Herein, polymer dispersed liquid crystals (PDLCs) based smart windows are proposed using a host thiol-ene-based UV curable photopolymer and nematic liquid crystals (E7). The proposed PDLC was prepared by polymerization-induced phase separation technique. PDLCs were doped with alumina nanowires (ANWs) in different concentrations and investigated their dispersion effect on various physical properties. An increase in nematic to isotropic transition temperature was observed in ANWs doped PDLC nanocomposite. Reduction in threshold and saturation voltages by 62.5% (1.5 V) and 56.57% (16.5 V), at 1.0 and 0.25 wt.% of doped ANWs respectively in PDLC was noticed.

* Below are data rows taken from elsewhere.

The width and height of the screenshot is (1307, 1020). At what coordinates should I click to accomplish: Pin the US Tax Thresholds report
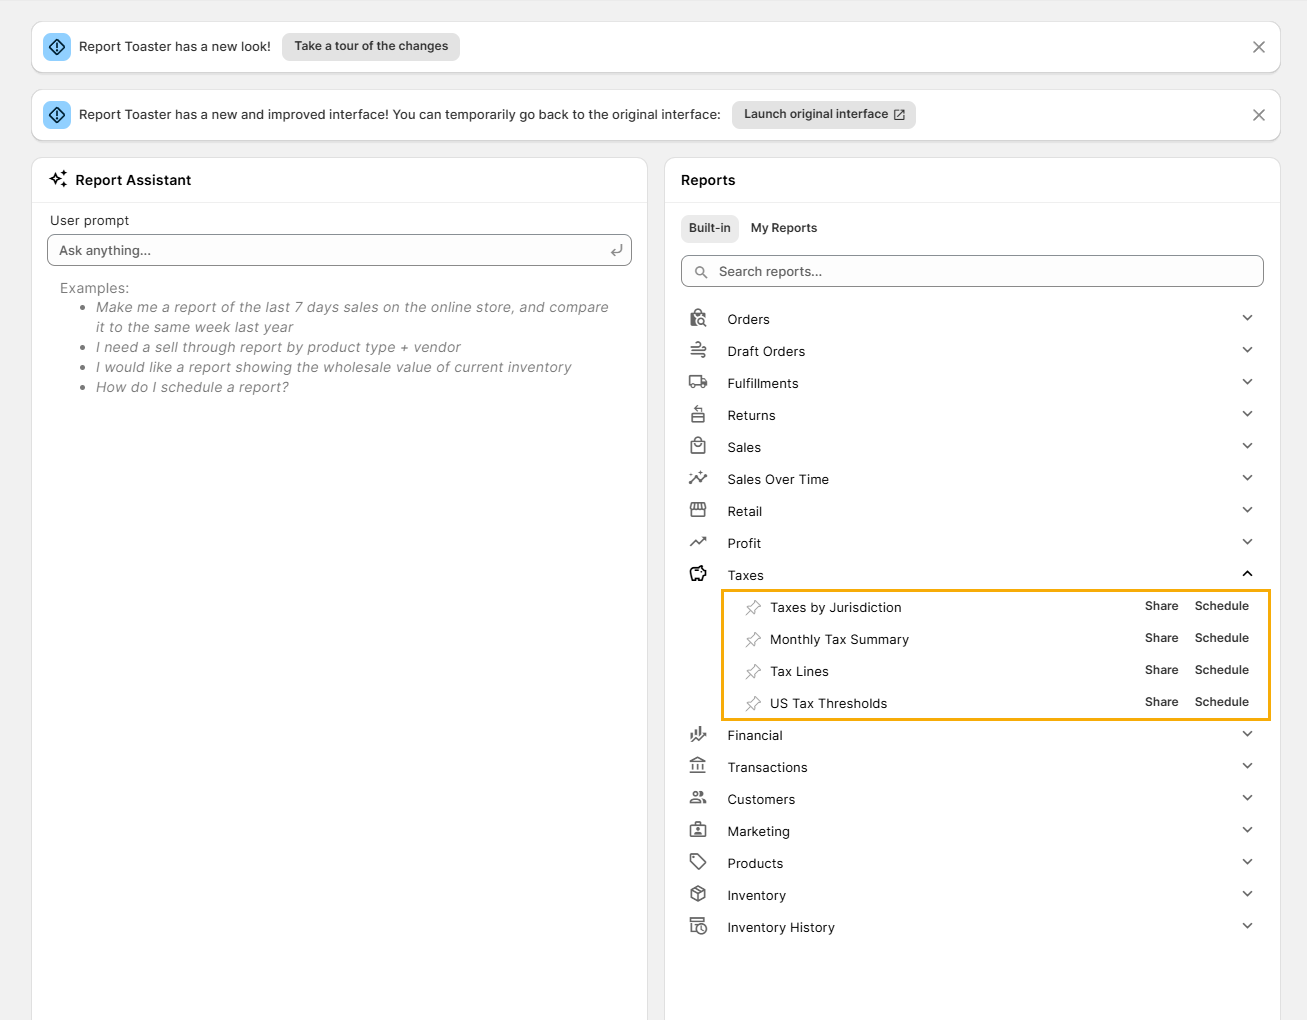[753, 704]
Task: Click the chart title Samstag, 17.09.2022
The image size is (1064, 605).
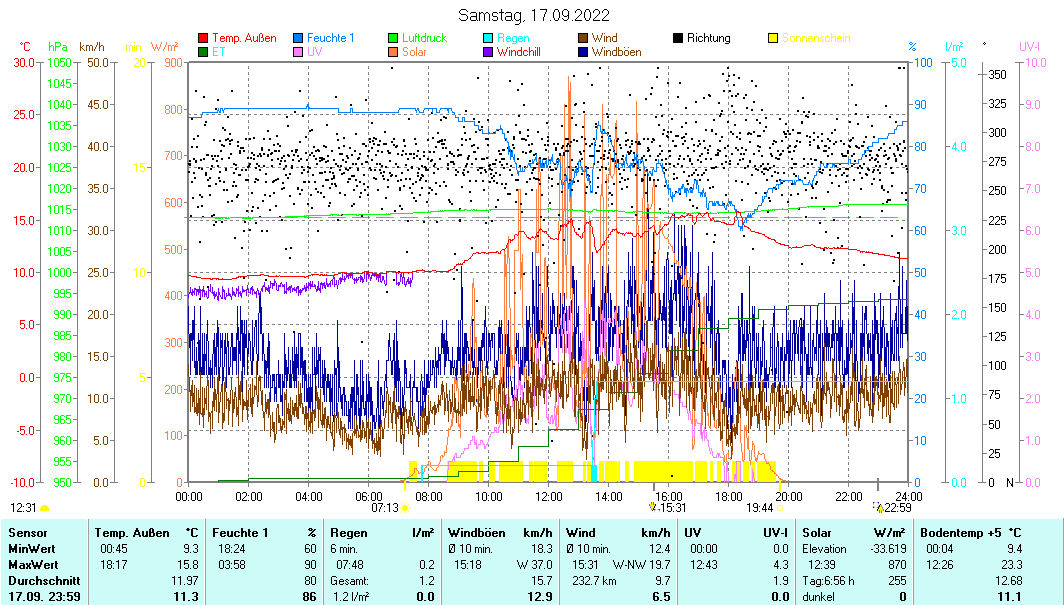Action: pyautogui.click(x=533, y=15)
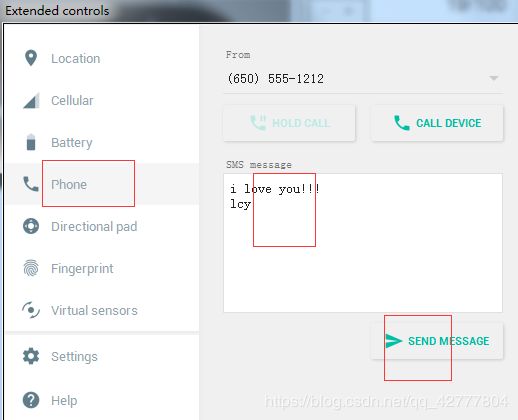Open the (650) 555-1212 number combo box
This screenshot has height=420, width=518.
point(363,79)

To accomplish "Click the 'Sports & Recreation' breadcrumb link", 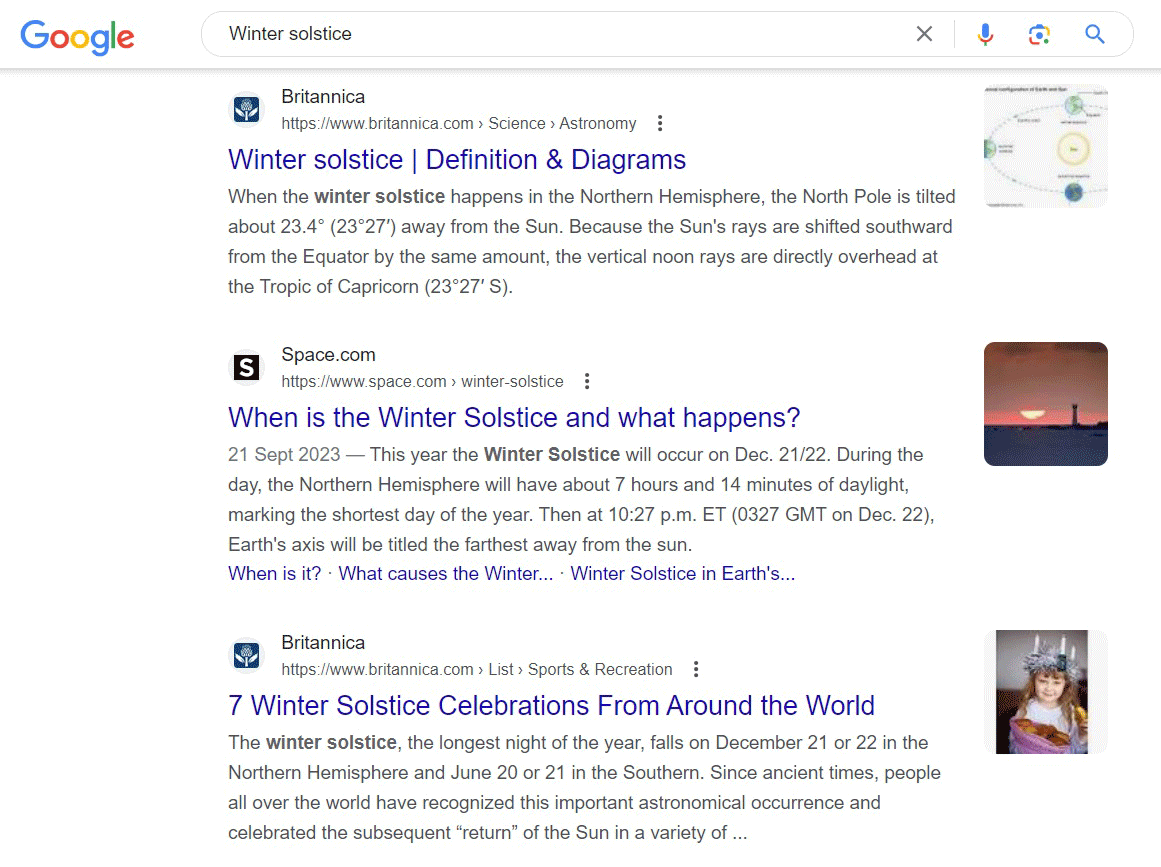I will point(599,669).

This reduction could be attributed to an increased electric field caused by lowering medium resistivity and increased cell capacitance. A decrease in dielectric anisotropy with temperature and ANWs doping in all samples was also observed. The maximum absorbance for 0.5 wt.% ANWs doping in PDLC at a wavelength of 511 nm were observed. The electric field-induced results indicate that the proposed ANWs doped PDLC composite film can operate at a much lower voltage (19.5 V) and show improved transparency. These findings may assist to develop fast-switching smart windows and other energy-saving devices.